Jordan Lubbers: When we applied our model to 800,000 years of ash layers in the Gulf of Alaska, we saw that Katmai was responsible for producing a lot of the eruption deposits in marine cores going back to 800,000 years, and they looked almost identical geochemically to the 1912 eruption.
Schwing: Jordan Lubbers is a third-year postdoctoral fellow and geologist with the U.S. Geological Survey. And those ash layers he’s talking about—they’re called tephras.
Lubbers: So we have a lot of tephra layers in the Gulf of Alaska that we don’t know where they came from.
Schwing: Jordan says tephras are like a volcano’s fingerprint.
Lubbers: So can we, can we identify a way that these volcanoes all have their own unique kind of geochemical fingerprint and then use that fingerprint to apply to ash layers that we don’t know the source volcano to kind of better reconstruct a long-term volcanic history of Alaska and the surrounding region?
Schwing: There have been lots of large tephra-producing eruptions in Alaska and northwestern Canada. But they’re hard to get to.
Lubbers: A lot of the locations that we’re going to to research these volcanoes are not accessible by road, which means either plane or helicopter travel or something like that. So the fieldwork is, is quite challenging, and so I guess that makes us somewhat sample-limited in that we don’t, we don’t have as much information as maybe we would like from these volcanoes because we don’t have a lot of time to go for boots on the ground at these volcanoes to learn about them.
Schwing: And there’s another challenge: when glaciers started to retreat at the end of the last glacial maximum, they wiped away evidence of large tephra-producing eruptions in the Far North.
You can think of Jordan and his colleague Kristi as volcano detectives. They are trying to link tephras with their source volcanoes. Now they’re using machine learning - AI—as their magnifying glass. They’ve created a model that uses existing data from tephras.
Wallace: And then [we] use this machine-learning technique to say, “Okay, this is what’s erupted in the last 10,000 years. Can you train the model to tell us where these much older deposits come from?” Hundreds of thousands of years old, potentially. “Do they link back to these same volcanoes?” And then we can go back to that—let’s say Katmai or any one of our 130 volcanoes that we’re dealing with—can we then really tell the true story of the volcano?
Schwing: Their findings were published in November 2023 in the journal Geochemistry, Geophysics, Geosystems.
Jordan says using AI also means they have a more accurate way to differentiate among individual volcanoes.
Lubbers: A lot of, a lot of these volcanoes are quite similar. And the human eye or, like, classical statistics might confuse them and mix these things up. But what machine learning basically allows us to do is kind of think about things in many more dimensions, and we give it the data from all these volcanoes, and then we give it the answers that we know—like we collected this sample from this volcano, so we know that that’s where it erupted from. Now come up with a set of rules to then tell us what makes all these volcanoes unique. And that’s really the power here, is that it’s able to better classify unknown eruptions.
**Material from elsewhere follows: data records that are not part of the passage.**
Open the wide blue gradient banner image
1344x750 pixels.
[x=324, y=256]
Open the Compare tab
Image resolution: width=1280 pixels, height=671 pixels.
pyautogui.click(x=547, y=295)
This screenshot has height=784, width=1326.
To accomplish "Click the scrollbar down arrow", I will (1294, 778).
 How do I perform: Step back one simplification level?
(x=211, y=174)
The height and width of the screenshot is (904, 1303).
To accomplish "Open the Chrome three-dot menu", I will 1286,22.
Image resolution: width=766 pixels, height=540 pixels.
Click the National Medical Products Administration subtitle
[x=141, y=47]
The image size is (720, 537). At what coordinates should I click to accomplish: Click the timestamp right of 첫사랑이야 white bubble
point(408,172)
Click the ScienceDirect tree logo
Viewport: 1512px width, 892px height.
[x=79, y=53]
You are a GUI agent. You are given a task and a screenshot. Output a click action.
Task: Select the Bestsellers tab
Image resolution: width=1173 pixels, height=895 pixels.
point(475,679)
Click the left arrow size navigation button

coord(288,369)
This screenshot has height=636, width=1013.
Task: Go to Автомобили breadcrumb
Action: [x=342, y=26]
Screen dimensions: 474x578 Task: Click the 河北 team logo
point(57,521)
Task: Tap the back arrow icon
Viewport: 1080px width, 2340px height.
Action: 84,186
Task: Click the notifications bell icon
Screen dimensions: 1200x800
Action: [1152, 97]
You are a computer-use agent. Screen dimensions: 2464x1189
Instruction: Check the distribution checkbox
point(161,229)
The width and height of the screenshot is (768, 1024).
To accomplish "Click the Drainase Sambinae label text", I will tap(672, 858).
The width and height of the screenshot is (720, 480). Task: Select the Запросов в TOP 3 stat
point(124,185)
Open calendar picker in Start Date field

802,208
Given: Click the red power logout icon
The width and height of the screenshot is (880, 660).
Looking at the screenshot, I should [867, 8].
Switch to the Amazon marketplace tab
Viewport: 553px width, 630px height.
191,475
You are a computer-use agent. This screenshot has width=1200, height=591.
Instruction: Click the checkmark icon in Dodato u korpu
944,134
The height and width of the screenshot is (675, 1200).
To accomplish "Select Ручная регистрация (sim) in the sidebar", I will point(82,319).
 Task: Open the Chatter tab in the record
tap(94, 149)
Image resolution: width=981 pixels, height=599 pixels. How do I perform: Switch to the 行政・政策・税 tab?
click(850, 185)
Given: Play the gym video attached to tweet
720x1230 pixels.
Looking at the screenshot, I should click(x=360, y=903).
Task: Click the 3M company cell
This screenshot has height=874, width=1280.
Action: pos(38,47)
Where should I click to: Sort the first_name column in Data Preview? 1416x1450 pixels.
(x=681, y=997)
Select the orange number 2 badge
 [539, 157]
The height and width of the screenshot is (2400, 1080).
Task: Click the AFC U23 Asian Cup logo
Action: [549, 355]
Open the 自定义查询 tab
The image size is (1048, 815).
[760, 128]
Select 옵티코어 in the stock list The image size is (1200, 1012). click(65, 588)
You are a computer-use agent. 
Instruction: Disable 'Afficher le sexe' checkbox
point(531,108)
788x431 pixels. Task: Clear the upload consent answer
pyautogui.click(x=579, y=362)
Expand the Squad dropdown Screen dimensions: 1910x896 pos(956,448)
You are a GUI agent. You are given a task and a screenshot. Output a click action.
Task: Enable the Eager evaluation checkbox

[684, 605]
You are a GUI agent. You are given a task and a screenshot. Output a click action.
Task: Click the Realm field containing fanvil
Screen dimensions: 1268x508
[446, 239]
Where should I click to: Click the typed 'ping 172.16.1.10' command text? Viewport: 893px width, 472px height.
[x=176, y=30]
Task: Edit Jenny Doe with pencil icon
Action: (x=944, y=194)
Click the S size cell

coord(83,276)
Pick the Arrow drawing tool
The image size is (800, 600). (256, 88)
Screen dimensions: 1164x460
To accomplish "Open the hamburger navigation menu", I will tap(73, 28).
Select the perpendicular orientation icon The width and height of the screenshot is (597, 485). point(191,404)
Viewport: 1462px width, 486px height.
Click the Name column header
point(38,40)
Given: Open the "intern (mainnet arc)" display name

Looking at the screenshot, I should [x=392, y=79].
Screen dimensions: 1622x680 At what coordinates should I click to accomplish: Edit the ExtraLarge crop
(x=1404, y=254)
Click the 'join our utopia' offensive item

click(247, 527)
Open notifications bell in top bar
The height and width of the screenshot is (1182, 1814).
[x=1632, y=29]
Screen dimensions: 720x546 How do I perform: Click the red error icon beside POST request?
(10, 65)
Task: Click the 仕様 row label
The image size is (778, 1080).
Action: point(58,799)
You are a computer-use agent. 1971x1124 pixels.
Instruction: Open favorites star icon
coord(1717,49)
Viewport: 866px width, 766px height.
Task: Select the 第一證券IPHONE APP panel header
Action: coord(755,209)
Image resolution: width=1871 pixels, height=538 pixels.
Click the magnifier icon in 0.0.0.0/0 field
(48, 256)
Schwing: Both Jordan and Kristi say they will continue training their model to strengthen its accuracy and to better understand AI-generated answers to their source volcano inquiries.
Jordan says work like this is useful not only in Alaska and the surrounding region, but anywhere volcanic activity is a known threat to public safety.
Lubbers: All volcanic arcs are slightly different. And so this is what a machine-learning model would figure out. It would figure out maybe a new set of rules that’s different for the Andes, that’s different for Sumatra, that’s different for Kamchatka, that’s different for Italy. But with proper data handling and, you know, good, good sorts of logical tests and expert, expert kind of opinions from geologists in that area, there’s no reason that this can't be applied elsewhere.
Schwing: And Kristi says the new tool could also be useful across disciplines in the scientific research community.
Wallace: When you’re looking at tephra deposits, they represent an isochron, so a single time in history. It’s instantaneous. It falls to the ground, and it tells you time, it gives you a sense [that] something happened at a specific time, and basically they link marine records [and] lacustrine records in lakes with terrestrial records. And so that helps you to understand, you know, ice ages and climactic events or archaeological time frames or when people were moving around. There’s all sorts of context that it could put things into.
Schwing: And that context could be key to a new understanding of how massive eruptions like the one at Novarupta changed life for the people who lived through them.
Wallace: This is the first time that the geochemical data has been published. And so now people who are working all across the state, even globally, have access to these data, and they can now correlate the tephras back to a location and an age. That’s really, really powerful.
Schwing: Maybe even as powerful as the volcanic eruptions themselves.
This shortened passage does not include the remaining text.